** Start Record extracts **

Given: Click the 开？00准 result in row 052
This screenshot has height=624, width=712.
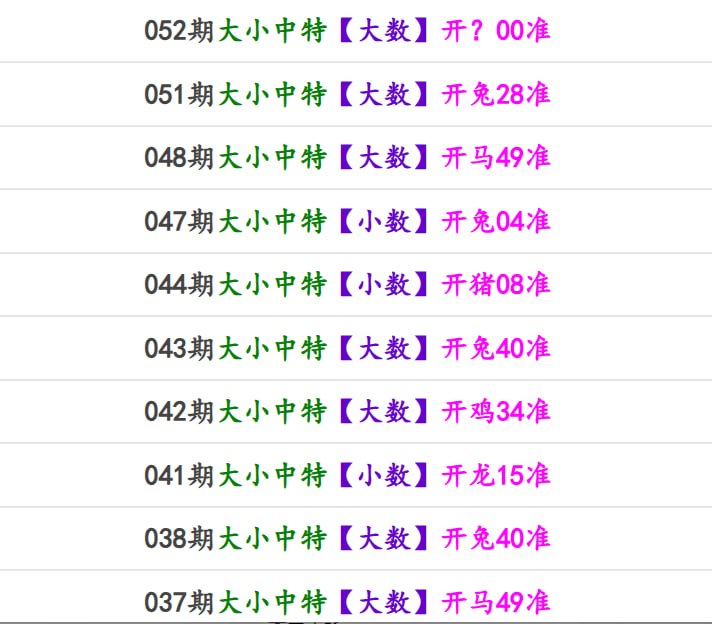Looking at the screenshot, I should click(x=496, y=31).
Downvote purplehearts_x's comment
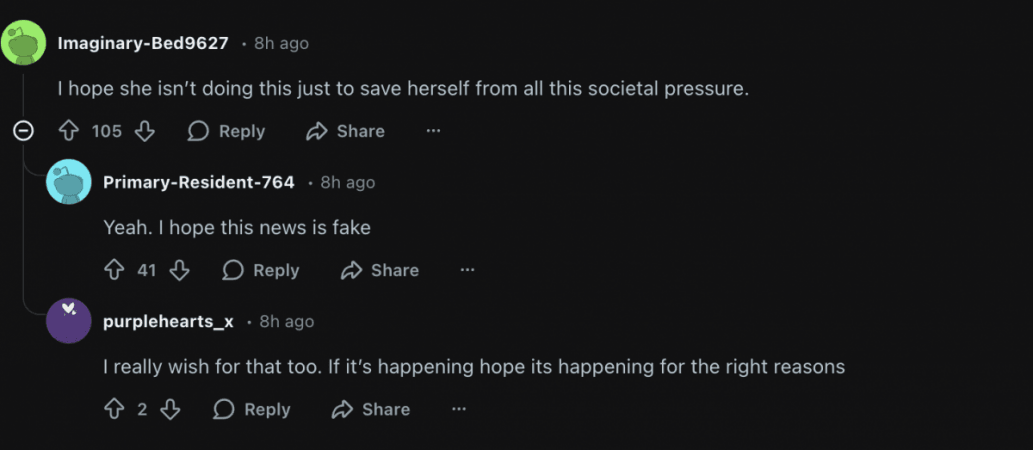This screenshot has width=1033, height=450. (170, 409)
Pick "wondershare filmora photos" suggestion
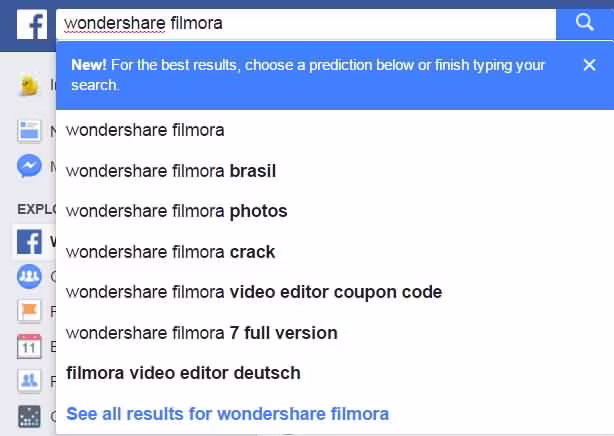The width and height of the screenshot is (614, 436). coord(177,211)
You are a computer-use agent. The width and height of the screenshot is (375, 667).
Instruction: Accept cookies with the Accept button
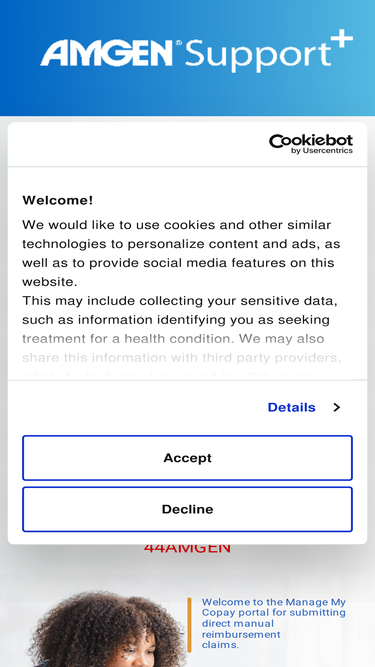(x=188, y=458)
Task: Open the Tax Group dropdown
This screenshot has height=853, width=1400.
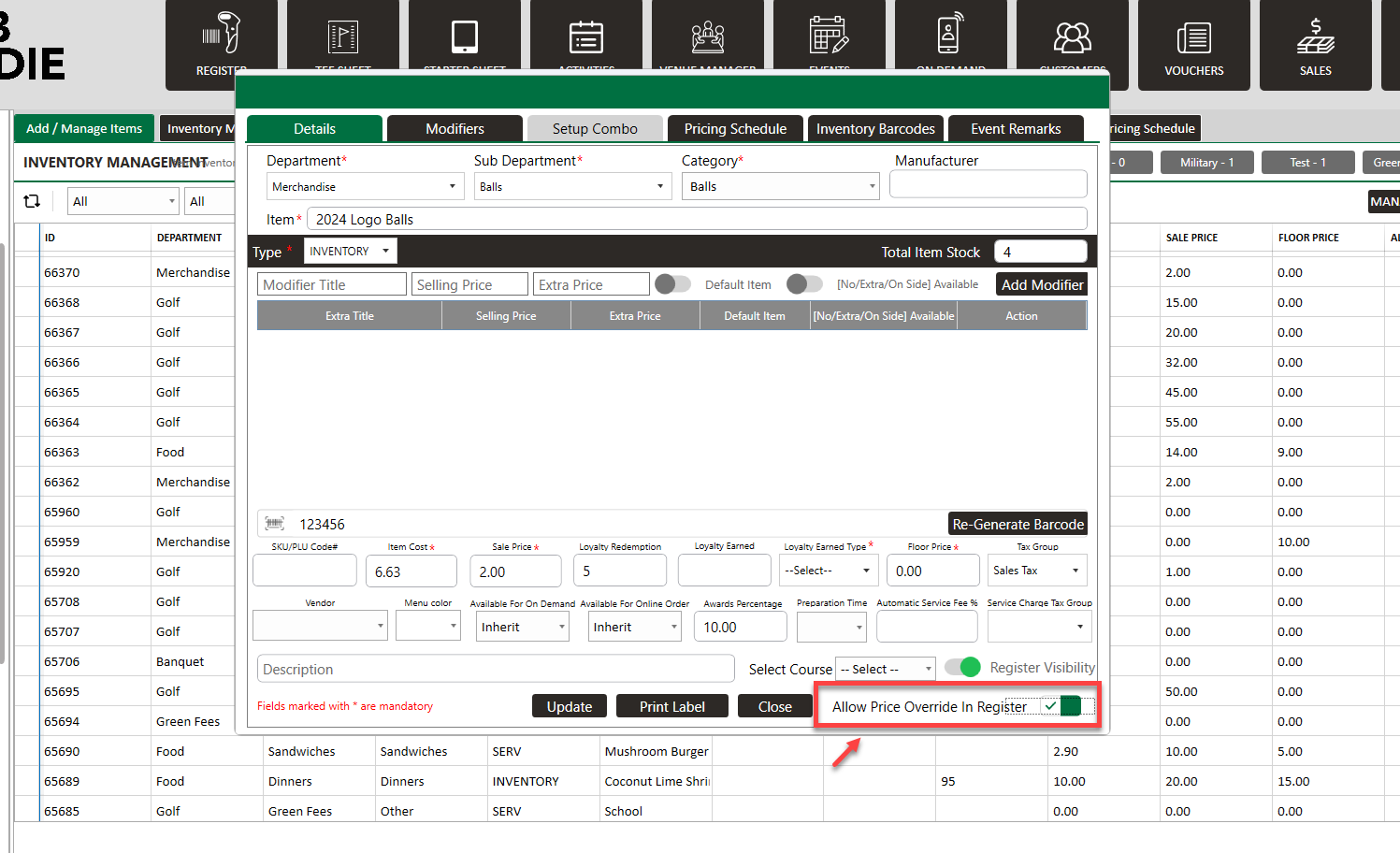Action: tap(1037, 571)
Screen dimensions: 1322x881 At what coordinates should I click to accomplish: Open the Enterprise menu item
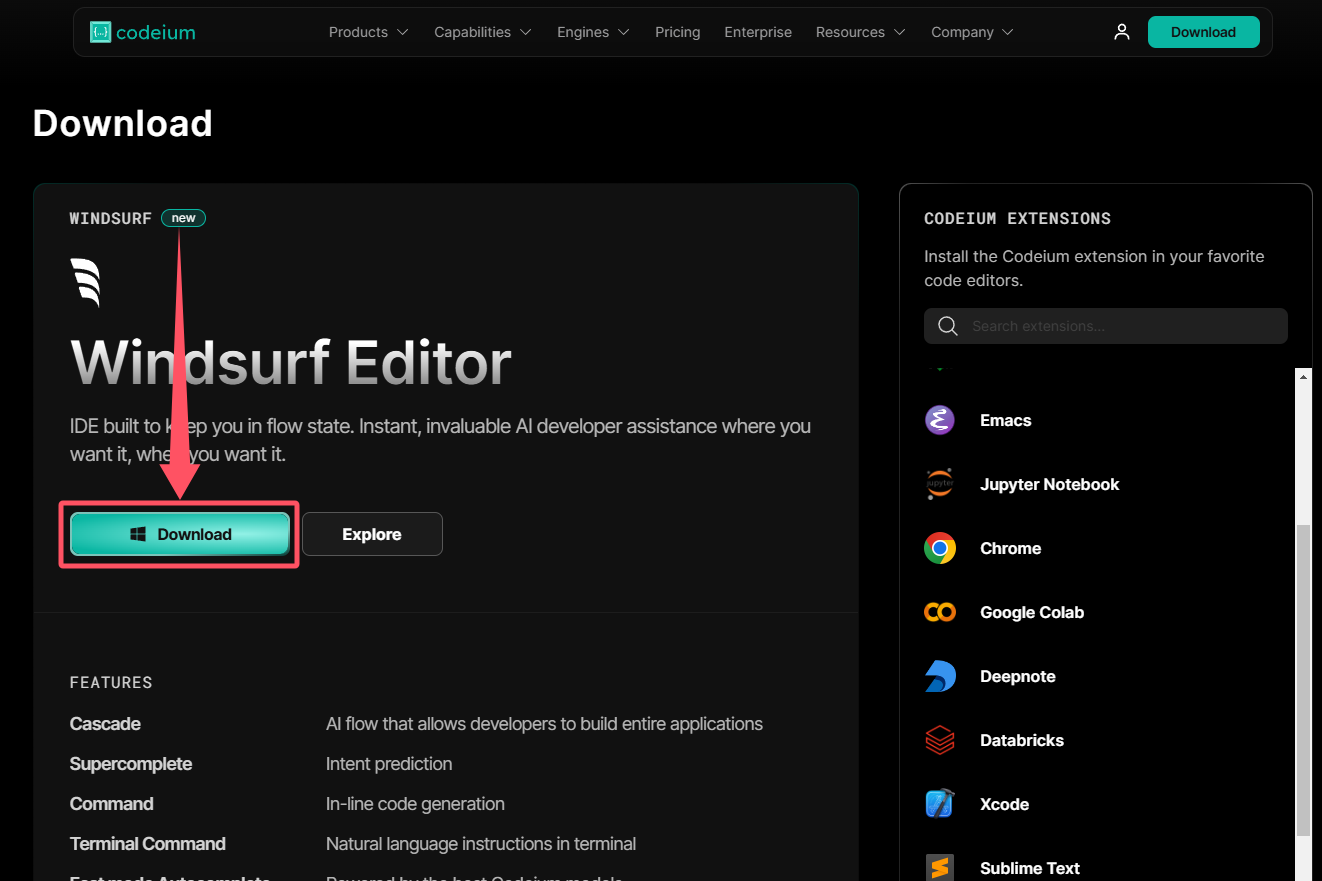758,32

** End Record extracts **
** Start Record extracts **

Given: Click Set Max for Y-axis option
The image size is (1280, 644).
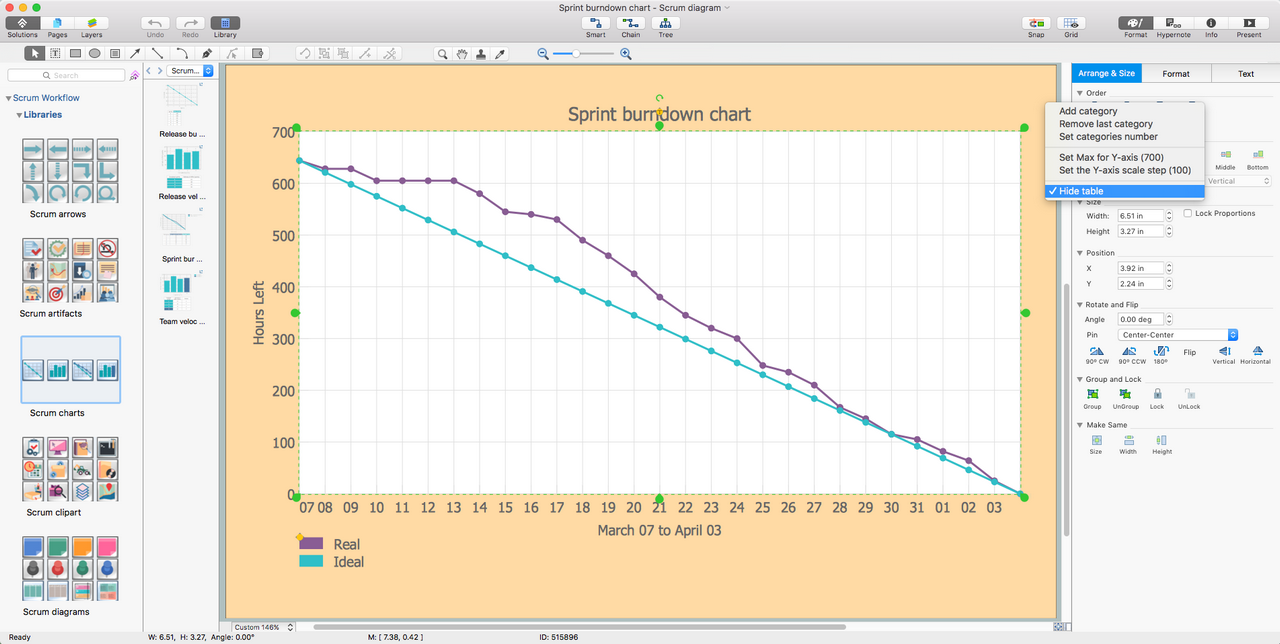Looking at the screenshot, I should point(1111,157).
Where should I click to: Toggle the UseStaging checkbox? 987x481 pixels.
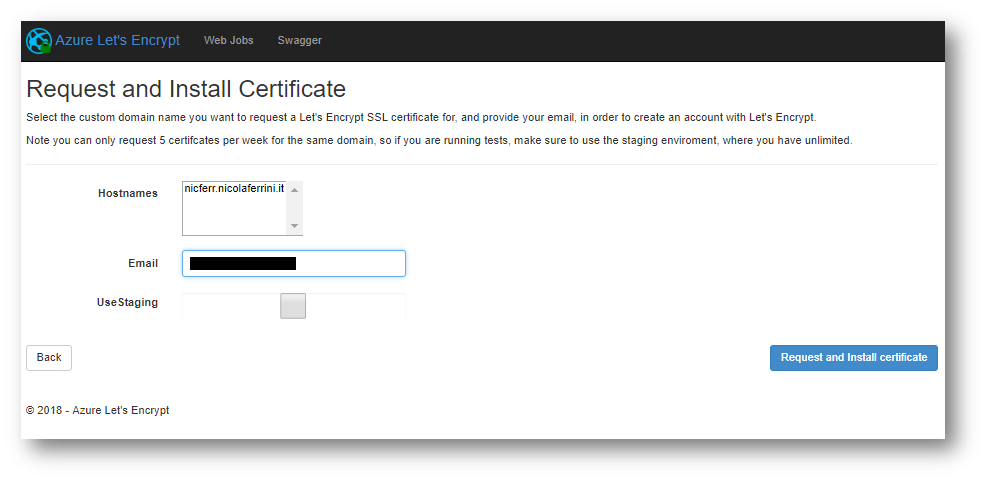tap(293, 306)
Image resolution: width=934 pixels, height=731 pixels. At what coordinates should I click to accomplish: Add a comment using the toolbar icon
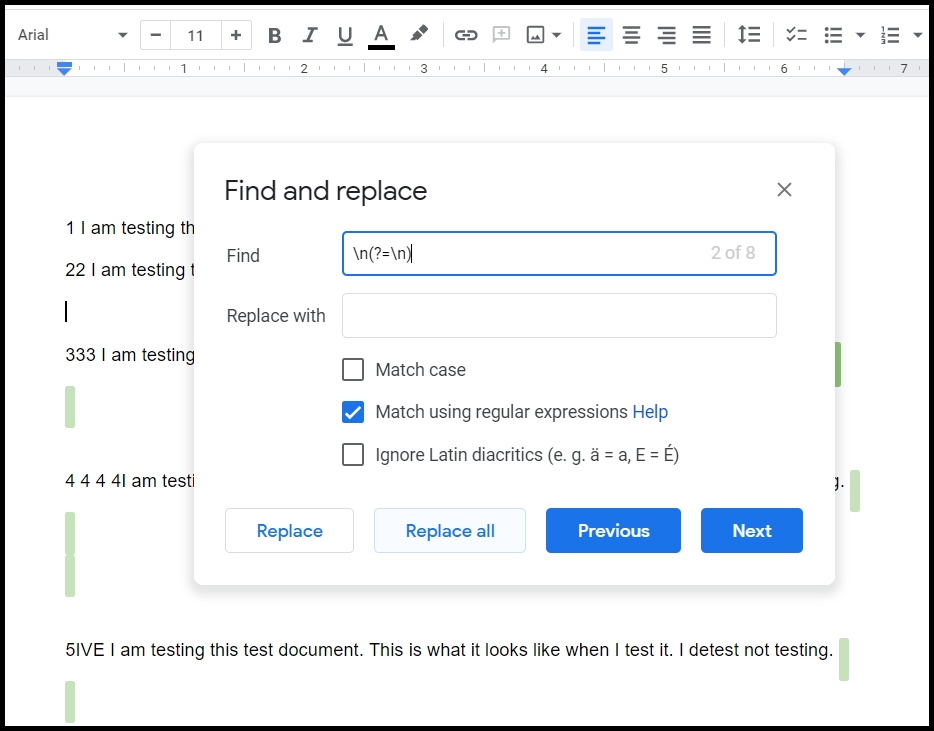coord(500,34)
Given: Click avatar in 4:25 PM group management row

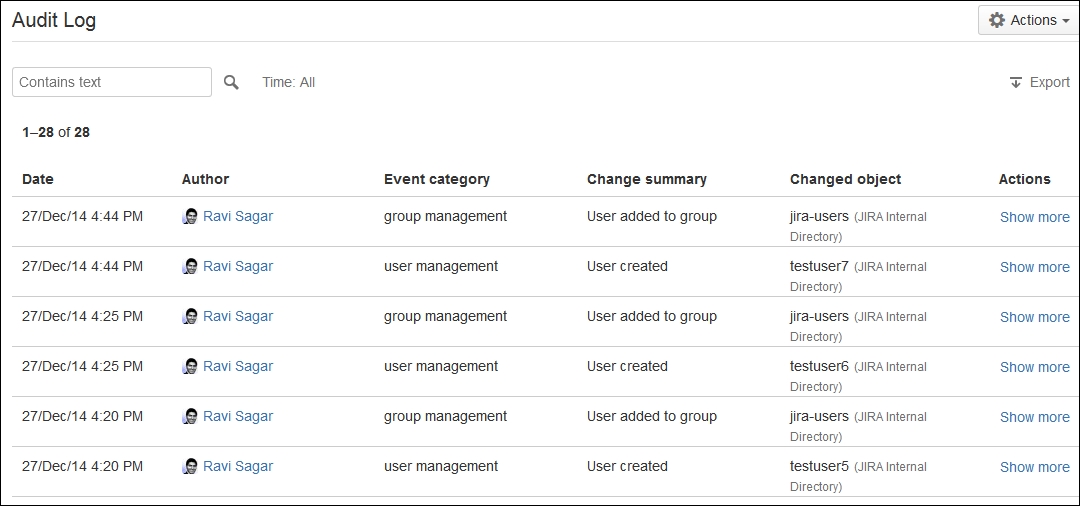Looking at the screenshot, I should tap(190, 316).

** End Record extracts **

What is required: Please convert the material from the line containing "Given: Click avatar" up to and including the line containing "Looking at the screenshot, I should tap(190, 316)." into a Markdown table with the columns Row and Line. Skip blank lines and leave the pictures out.

Written reply:
| Row | Line |
|---|---|
| 1 | Given: Click avatar in 4:25 PM group management row |
| 2 | Looking at the screenshot, I should tap(190, 316). |